Thoughts and feelings of living with bi-polar as a wife, mother, and person in the world.

Saturday, 20 February 2010

Keeping a lid on it

If I stand still for just a minute and take stock of my situation, I am baffled as to how I keep it together sometimes. I don't know whether its because I am stubborn, courageous or just plain stupid, but I keep plugging away even when an episode of doom lurks over the horizon. I have a vision in my head, and it doesn't include not being able to work, going to hospital, needing additional help to look after myself or abandoning my current life as I know it. This may well be misjudged or unrealistic but it is how I am currently managing my life.

I think I see my illness as the enemy. If you make friends with it you keep it close and always have one eye on it. Its a constant power struggle, where I perpetually realign myself with what comes on any particular day. I have to give myself little milestones as markers to see if I am on top of the game. The hardest thing I think, is trying not to state out loud the whole time, "I am finding everything difficult. Please give me 5 minutes to chill out and catch up."  The irony in this is when I am hyper manic, I feel like shouting, "Catch up for goodness sake! You're all going to slow". Balance and mundanity are not something I am familiar with.
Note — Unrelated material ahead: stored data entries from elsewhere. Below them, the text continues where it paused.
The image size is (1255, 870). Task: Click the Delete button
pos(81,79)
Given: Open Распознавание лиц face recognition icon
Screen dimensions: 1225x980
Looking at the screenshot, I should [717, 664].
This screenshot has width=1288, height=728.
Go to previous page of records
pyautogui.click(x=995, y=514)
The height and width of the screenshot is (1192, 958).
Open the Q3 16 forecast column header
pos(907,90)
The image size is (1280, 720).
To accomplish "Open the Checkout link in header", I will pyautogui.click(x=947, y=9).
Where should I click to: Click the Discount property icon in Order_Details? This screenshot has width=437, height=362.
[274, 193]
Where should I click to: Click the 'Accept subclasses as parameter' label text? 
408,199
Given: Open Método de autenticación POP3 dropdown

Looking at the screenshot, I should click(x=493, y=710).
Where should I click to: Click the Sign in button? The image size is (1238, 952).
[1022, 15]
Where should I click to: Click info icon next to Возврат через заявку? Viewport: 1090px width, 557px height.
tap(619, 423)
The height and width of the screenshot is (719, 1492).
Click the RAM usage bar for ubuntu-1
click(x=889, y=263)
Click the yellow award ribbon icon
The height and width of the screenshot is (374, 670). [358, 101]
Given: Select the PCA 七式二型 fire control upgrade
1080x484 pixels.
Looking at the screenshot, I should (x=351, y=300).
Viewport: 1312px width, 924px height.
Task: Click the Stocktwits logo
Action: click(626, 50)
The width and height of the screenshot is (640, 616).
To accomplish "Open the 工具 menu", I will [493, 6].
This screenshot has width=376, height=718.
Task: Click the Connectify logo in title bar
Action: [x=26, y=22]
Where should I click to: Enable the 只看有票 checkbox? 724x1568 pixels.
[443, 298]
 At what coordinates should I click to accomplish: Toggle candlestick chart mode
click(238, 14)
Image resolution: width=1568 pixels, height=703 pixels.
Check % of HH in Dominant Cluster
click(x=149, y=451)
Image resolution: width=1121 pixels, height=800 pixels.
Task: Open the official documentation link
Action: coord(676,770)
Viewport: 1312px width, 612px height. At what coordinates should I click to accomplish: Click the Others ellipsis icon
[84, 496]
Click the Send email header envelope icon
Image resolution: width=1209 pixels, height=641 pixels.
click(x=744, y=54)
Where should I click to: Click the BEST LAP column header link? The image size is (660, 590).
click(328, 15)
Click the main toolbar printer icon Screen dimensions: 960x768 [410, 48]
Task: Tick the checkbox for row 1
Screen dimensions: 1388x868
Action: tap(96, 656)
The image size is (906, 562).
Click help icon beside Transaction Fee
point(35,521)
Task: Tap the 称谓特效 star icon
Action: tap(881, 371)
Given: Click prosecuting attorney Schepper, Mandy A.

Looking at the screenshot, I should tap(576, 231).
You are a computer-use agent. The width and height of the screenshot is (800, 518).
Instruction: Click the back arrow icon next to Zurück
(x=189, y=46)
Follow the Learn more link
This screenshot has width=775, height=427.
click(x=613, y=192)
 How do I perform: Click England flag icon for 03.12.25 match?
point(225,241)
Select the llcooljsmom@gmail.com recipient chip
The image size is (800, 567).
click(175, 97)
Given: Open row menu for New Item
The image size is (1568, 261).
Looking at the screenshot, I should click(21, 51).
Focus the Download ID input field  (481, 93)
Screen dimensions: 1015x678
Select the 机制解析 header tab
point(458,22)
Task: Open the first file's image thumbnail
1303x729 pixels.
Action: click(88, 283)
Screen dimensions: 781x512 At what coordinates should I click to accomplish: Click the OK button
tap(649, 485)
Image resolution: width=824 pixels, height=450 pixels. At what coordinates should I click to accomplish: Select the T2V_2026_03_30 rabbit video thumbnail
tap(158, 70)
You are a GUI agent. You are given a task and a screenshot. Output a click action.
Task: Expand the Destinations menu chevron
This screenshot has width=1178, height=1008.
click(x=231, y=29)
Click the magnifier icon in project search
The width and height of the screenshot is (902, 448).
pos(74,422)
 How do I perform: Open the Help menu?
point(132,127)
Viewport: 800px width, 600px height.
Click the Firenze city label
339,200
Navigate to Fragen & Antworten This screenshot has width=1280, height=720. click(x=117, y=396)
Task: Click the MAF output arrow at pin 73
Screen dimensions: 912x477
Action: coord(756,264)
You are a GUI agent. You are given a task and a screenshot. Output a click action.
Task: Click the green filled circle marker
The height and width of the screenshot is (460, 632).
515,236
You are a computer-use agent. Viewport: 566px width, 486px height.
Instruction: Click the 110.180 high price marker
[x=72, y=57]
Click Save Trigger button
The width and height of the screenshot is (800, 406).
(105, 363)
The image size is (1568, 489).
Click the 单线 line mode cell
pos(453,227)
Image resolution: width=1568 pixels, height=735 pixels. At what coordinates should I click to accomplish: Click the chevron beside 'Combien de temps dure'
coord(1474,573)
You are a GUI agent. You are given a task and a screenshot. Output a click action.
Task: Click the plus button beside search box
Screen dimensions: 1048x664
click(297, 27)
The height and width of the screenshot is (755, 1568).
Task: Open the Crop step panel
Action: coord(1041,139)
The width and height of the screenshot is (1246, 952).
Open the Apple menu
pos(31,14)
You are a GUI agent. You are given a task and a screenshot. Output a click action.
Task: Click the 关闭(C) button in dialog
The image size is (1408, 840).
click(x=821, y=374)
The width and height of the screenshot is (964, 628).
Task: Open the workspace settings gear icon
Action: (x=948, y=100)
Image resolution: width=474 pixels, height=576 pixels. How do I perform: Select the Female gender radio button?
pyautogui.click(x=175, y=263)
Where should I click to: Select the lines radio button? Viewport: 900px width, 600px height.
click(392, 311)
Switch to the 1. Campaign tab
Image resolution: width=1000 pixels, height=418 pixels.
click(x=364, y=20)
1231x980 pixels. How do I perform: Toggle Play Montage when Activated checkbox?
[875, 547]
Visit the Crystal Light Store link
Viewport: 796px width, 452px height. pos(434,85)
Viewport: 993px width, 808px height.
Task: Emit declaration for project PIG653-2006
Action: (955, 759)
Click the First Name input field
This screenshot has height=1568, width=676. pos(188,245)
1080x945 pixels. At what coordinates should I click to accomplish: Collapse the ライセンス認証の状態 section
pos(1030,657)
So my day goes a little bit like this:
  • Get up and check mood - get out of bed regardless
  • Eat breakfast and try not to become overwhelmed with toddler chaos
  • Practice laughing at my intrusive thoughts whilst making breakfast and cups of coffee
  • Deliver children to nursery whilst being assertive but loving
  • Drive to work, ignoring  internal dialogue which usually revolves around "I'm not good at my job, my boss regrets employing me, I must try harder" etc. Actively sing along to the radio to quiet mind noise
  • Get into work and choose to be upbeat and engage with people, ignoring negativity and focusing on the positives
  • Plan work around times when I am productive and energy levels are good
  • Take a proper lunch break even though the office culture tends to promote a lunchless day and try really hard not to spend money compulsively on a load of rubbish whilst out and about
  • Attend meetings and work really hard at externalising i.e: Count the windows, recite words from the page, actively listen if zoning out, disregard nasty high level managers attitude and practice taking reality snap shot (getting stuck in my head ruminating is not good for me)
  • Have a caffeine break at 2-3 as my energy and mood dip at this time
  • Finish off tasks if possible, but leave work if necessary (This is difficult as I am a conscientious worker and a perfectionist). Accept any constructive criticism and focus on accomplishments of the day
  • Drive home without rerunning the whole day over and over again in my mind, and picking on the things I think I have done wrong
  • Collect children and ensure positive praise and physical affection, even though I feel like curling up under my quilt for 3 hours first
  • Arrive home and do some housework, including chemicals, knives, hot water and the like (More exposure therapy) and force myself to be loving and gentle because really I want to have a rant - my mood does not dictate my behaviour
  • Put kids to bed, eat a meal and finally sit down
  • Go to bed at my regular time, taking medication and respecting the sleep hygiene rules
Exhauting, isn't it.

Now this is my day in a very basic format, but what I am trying to show is that I have to work throughout the day to ensure I stay on top of my depression and symptoms. I also have to listen to my mind and body if things start to go off kilter. Now that is the really hard bit because most people have bad days, mood dips, react badly, make mistakes and get narked if someone tells them off. But at least I am living and not existing. I am not letting the beast drag me down. Oh yes, and actually I find out from my colleagues that the individuals I struggle with, the ones who are really horrid to be around, are actually resented and disliked by everyone else. Well thank god for that. I am not alone.

So where were we with the self esteem group?